Selection ▸
——

The Watchkeeper (WK450) is an unmanned aerial vehicle (UAV) for all weather, intelligence, surveillance, target acquisition, and reconnaissance (ISTAR) use by the British Army.

Its endurance is over 16hrs from a single aircraft and 24/7 from a complete system. Its rapid deployment options enable operation within 2hrs and no support infrastructure. This multi-payload platform delivers an all-weather intelligence gathering capability, according to Thales website.

Investigators concluded that one of its pitot probes used for reading the aircraft’s speed and angle of attack (AOA) became blocked, causing the Watchkeeper’s onboard flight control logic to enter an erratic series of climbs and dives until it stalled itself and flopped into the sea.

The report criticizes the drone maker, Thales, for not fully understanding how its algorithms responded to loss of accurate sensor data, according to theregister.co.uk. Consequently, the effectiveness of the algorithms at maintaining the integrity of the air data required by the [flight control system] for safe flight was in part unknown.


So far the British military has crashed five Watchkeepers, including two in quick succession during 2017, which led to a months-long grounding of the entire fleet.

The automated decision-making that led to the crash has some parallels with the recent Boeing 737 Max controversy, in which automated flight control software has been fingered as a potential factor in two fatal airliner crashes that cost hundreds of lives.

A buildup of moisture in the Watchkeeper’s pilot probes was found to have caused its automated flight logic to start doing crazy things – ultimately leading to a stall and a crash.

Watchkeeper is not flown like a conventional aeroplane with a human sitting at a stick and rudder. Its operators select waypoints on a screen for the drone to fly itself towards. During flight, its onboard logic decides precisely how the drone arrives at those waypoints, within constraints selected by human operators.

——

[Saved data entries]
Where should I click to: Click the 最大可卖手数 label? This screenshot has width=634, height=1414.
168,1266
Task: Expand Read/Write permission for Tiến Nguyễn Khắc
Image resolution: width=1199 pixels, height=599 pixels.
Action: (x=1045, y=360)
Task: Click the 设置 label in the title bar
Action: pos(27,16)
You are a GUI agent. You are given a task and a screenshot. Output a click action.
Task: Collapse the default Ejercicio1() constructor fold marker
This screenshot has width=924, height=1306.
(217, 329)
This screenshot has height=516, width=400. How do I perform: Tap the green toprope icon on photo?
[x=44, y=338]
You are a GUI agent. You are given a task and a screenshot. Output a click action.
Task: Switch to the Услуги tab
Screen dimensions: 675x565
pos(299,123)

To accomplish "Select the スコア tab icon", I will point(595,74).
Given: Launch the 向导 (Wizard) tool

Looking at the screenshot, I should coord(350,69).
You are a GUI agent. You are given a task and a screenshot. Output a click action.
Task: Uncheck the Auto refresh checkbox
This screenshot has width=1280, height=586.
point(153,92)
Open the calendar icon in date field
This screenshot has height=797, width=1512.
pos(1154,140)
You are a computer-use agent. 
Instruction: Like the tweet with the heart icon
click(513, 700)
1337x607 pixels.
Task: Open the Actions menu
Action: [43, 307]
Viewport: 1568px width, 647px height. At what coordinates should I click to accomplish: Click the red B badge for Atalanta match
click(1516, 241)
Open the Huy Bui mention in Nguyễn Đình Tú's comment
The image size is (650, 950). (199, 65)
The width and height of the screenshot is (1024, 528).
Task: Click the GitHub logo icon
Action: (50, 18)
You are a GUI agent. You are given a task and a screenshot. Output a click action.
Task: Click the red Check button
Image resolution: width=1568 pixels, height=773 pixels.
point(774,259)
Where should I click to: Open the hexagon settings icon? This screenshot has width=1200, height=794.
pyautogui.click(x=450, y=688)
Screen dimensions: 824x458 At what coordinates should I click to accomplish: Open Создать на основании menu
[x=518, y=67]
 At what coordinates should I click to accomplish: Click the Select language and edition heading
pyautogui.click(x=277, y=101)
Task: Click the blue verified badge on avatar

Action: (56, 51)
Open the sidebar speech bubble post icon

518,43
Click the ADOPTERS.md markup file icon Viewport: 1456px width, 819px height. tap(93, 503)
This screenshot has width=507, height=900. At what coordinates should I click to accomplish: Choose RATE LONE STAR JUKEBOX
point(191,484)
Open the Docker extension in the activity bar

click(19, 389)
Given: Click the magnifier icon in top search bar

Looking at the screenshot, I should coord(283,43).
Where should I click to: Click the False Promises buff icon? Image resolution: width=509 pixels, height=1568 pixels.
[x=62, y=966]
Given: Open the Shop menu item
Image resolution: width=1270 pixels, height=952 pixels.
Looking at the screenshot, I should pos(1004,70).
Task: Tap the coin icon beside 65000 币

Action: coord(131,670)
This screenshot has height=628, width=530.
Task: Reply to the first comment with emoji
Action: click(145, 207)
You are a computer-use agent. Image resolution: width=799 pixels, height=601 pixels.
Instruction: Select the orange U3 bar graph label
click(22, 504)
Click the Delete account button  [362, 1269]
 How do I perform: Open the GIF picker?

——

Directive ▸
Extract the portion of the Watchkeeper drone text between "The Watchkeeper (WK450)" and "to Thales website.", inclusive, copying it word for word.

Result for this exercise ▸
The Watchkeeper (WK450) is an unmanned aerial vehicle (UAV) for all weather, intelligence, surveillance, target acquisition, and reconnaissance (ISTAR) use by the British Army.

Its endurance is over 16hrs from a single aircraft and 24/7 from a complete system. Its rapid deployment options enable operation within 2hrs and no support infrastructure. This multi-payload platform delivers an all-weather intelligence gathering capability, according to Thales website.